Natural Wellbeing Blog

Keeping Your Energy Up as the Days Get Shorter

Published on October 04, 2018
Posted in Health Supplements, hydration, Winter, adaptogens, energy, Fatigue, General Wellbeing, shorter days

As fall progresses into winter, the days will continue to get shorter and shorter. For many people, work, athleticism and everyday activities become more difficult to accomplish because of the lack of light outside. However, work and life don’t stop simply because the sun isn’t out to greet us in the morning or when we return home from work.

Keeping your energy up during fall and winter can be a real challenge. You might be tempted to guzzle more coffee or caffeinated sodas, munch on a sugary treat or load up on energy drinks to stay alert, but these things not only cause major energy crashes later on, but can also be detrimental to your health.

Fortunately, all hope is not lost! There are many natural methods you can put into action every day to keep your energy high, even when the sun is not. Incorporating a few of these methods into your everyday life can also improve your general wellbeing, mood and more all year long.

How shorter days affect your energy levels

It’s normal for people to recognize that they feel more sluggish when the days get shorter and darker, but understanding why this happens can help you combat fatigue more easily.

The body operates on 24-hour cycles called circadian rhythms. These cycles control all aspects of your body, including sleep, heart rate, hunger and more. Unfortunately, these body clocks tend to run in accordance with the average day, meaning the change in light can throw these cycles out of whack.

One major component of the body that is run by circadian rhythms is the production of melatonin, a hormone released by the brain that activates your need for sleep. In the presence of daylight, melatonin production is stalled, helping us stay alert until nightfall. However, when the sun sets earlier and earlier each day, it can lead to melatonin production at odd times and contribute to you feeling tired during the day.

When you start to feel tired, it’s also easier to let bad habits sneak in. If you’re feeling sluggish, you might begin to skip your daily workouts, binge-watch Netflix too often each day and cook less and eat more junk food. All of these things can contribute to even less energy, more health problems and worse moods, creating a vicious cycle of fatigue until winter is finally over.

In order to make a change, you’ll need to take action right away and commit to improving your energy levels every day.

Methods for keeping your energy high

There are many ways to keep energy levels up when the sun doesn’t come out as often. Each of these can be used year-round to boost your wellness, as well.
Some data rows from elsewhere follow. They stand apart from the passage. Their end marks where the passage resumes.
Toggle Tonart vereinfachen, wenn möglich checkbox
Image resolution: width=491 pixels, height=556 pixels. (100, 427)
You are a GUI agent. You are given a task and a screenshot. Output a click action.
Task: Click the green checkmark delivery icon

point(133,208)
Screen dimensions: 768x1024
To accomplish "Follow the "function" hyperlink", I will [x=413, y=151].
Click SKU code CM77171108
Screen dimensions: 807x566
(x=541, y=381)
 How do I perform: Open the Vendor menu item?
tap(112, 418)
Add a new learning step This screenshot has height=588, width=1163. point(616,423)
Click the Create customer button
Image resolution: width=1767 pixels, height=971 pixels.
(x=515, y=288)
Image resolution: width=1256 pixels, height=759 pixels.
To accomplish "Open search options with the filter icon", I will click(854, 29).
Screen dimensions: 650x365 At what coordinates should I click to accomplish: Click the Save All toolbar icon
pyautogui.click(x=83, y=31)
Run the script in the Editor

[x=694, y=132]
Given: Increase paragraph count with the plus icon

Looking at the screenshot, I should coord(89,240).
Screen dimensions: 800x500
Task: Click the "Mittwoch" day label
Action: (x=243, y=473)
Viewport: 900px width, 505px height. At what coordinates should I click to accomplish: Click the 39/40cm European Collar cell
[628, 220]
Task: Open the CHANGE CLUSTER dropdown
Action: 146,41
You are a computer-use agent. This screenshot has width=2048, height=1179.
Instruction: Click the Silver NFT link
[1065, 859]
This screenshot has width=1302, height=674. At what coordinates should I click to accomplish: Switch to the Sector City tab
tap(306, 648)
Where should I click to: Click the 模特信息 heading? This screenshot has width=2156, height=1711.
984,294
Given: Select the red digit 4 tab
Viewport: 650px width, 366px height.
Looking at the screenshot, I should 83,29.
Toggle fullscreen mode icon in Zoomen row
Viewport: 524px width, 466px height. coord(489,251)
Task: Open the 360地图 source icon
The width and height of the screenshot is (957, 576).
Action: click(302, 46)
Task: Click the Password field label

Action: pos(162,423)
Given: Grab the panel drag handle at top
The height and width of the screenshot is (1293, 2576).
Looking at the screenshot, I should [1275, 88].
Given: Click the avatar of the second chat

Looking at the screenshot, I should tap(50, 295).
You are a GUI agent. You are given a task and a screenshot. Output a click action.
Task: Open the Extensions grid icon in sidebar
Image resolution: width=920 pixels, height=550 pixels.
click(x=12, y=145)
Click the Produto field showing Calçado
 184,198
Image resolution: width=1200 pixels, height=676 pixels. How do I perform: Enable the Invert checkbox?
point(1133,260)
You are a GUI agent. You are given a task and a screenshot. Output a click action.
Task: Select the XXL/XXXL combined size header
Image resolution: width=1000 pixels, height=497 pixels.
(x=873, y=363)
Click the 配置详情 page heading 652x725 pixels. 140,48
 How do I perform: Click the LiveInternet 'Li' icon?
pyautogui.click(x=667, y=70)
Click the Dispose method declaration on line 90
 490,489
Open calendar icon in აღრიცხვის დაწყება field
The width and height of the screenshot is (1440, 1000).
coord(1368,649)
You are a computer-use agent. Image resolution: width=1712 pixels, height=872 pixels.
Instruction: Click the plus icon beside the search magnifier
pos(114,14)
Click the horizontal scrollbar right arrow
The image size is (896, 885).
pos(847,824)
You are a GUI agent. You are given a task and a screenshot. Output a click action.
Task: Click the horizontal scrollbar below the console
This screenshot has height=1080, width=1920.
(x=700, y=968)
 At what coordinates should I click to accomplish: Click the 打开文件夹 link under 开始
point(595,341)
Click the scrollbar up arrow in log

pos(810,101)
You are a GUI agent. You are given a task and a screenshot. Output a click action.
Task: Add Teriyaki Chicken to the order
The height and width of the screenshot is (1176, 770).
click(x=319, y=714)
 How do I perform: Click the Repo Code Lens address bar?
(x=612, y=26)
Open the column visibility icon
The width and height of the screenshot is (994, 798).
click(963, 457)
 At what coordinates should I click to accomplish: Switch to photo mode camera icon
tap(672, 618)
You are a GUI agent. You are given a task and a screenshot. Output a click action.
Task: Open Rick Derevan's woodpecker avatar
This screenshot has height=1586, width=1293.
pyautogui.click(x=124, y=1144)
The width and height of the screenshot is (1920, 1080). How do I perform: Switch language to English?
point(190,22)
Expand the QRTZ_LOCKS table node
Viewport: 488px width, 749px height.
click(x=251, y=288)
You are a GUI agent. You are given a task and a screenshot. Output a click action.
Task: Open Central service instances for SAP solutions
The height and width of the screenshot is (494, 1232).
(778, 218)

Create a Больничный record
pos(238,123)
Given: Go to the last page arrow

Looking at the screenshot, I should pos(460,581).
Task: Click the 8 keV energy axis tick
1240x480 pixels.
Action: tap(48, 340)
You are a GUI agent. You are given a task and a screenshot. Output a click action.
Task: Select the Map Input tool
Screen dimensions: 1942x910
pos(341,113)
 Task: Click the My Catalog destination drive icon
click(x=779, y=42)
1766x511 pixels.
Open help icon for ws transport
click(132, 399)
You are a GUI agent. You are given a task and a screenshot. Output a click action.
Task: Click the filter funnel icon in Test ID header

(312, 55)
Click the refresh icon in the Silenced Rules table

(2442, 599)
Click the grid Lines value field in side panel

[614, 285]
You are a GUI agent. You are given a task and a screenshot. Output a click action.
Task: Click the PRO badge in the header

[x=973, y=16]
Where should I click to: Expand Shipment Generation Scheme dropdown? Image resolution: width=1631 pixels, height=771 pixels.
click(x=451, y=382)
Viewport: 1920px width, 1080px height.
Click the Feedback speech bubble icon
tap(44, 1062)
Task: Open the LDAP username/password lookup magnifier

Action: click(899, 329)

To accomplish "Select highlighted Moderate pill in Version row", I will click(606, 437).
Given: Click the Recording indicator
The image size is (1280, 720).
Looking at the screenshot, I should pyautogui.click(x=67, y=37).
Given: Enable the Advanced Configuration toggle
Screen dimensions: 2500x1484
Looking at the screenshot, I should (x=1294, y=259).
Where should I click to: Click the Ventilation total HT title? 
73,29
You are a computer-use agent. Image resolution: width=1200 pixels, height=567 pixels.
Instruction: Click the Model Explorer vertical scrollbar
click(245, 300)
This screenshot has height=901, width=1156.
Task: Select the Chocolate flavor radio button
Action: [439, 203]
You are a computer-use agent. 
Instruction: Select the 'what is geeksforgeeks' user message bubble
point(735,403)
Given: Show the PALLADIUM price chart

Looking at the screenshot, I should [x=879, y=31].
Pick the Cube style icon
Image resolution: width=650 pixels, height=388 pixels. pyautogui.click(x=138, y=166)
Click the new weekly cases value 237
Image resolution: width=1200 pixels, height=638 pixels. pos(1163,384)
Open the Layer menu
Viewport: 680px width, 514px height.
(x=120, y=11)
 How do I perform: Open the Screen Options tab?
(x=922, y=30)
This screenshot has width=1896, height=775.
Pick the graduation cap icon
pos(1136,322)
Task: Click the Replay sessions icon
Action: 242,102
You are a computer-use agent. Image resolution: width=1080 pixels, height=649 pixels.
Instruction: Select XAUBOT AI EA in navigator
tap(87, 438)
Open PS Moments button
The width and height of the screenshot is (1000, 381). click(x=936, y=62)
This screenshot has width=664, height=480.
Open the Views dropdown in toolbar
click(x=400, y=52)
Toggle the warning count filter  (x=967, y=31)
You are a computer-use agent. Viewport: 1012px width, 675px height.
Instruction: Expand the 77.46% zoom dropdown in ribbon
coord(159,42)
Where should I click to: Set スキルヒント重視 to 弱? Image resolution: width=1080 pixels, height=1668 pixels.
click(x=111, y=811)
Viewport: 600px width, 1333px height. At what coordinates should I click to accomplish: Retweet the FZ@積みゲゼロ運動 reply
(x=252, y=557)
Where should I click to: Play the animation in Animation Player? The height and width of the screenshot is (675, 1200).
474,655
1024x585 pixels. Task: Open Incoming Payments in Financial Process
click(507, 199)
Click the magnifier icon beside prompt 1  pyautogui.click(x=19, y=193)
  • Stay hydrated: Water is at the root of everything in your body, and without enough of it, your body will begin to shut down. Dehydration can make you feel physically tired and reduce your ability to focus, remember things and operate efficiently. Sipping on water all day can keep your mood up and energy levels higher.
  • Eat healthy snacks: If you’re going to do things, you need to fuel your body appropriately. Junk food and added sugars make the body sluggish and fatigued because they don’t provide the nutrients your body requires to work at peak performance. Start your day off with a healthy, balanced breakfast, and follow it later in the day with a hearty lunch and healthy snacks. Taking bites of a granola bar, fruit and veggies during the day will continue to give your body the complex carbohydrates and other nutrients it needs to produce energy.
  • Exercise: It can be tough to get off the couch when it’s dark outside and you feel exhausted, but exercise can actually help energize you. Merely taking a 10-minute walk can get your blood pumping and your mind activated, and more complex workouts can help your brain release feel-good, energy-boosting hormones and adrenaline. You’ll probably be surprised that, even though you didn’t want to go for a run because you were feeling sleepy, you feel better and more energized after it’s over.
  • Take adaptogens: Special herbs called adaptogens help your body cope with stress (which can make you feel more tired, too!) can and boost your energy. Asian Panax ginseng is one of many adaptogenic herbs that can keep your energy up when the fall and winter blues have you feeling down.
  • Sleep steadily: Mid-day naps become more common when the sun goes down early, and sleep schedules often get disrupted because of them and the outside changes. Instead, try to stick to a steady sleep schedule in which you go to bed and wake up around the same time every day. This can help regulate your circadian rhythms and keep you in a routine.
  • Get up and moving during the day: Sitting at a desk all day, away from windows, can get you into a slump fast. When you’re feeling sluggish, take frequent breaks to walk around, and make sure to head outside to soak up some sun while it’s still out. Getting some rays can improve your vitamin D intake (which is necessary for energy), help you feel better, and remind your body that it’s not yet time to go to sleep.

Everyone falls into a fall and winter-time slump once in a while. The important thing is to not let yourself fall into a cycle of bad habits that only make you feel more tired. Sticking to your regular sleeping and exercise routine, eating healthier and ensuring your body is getting the nutrients it needs—especially vitamin D—is critical to maintaining high energy while the sun is low.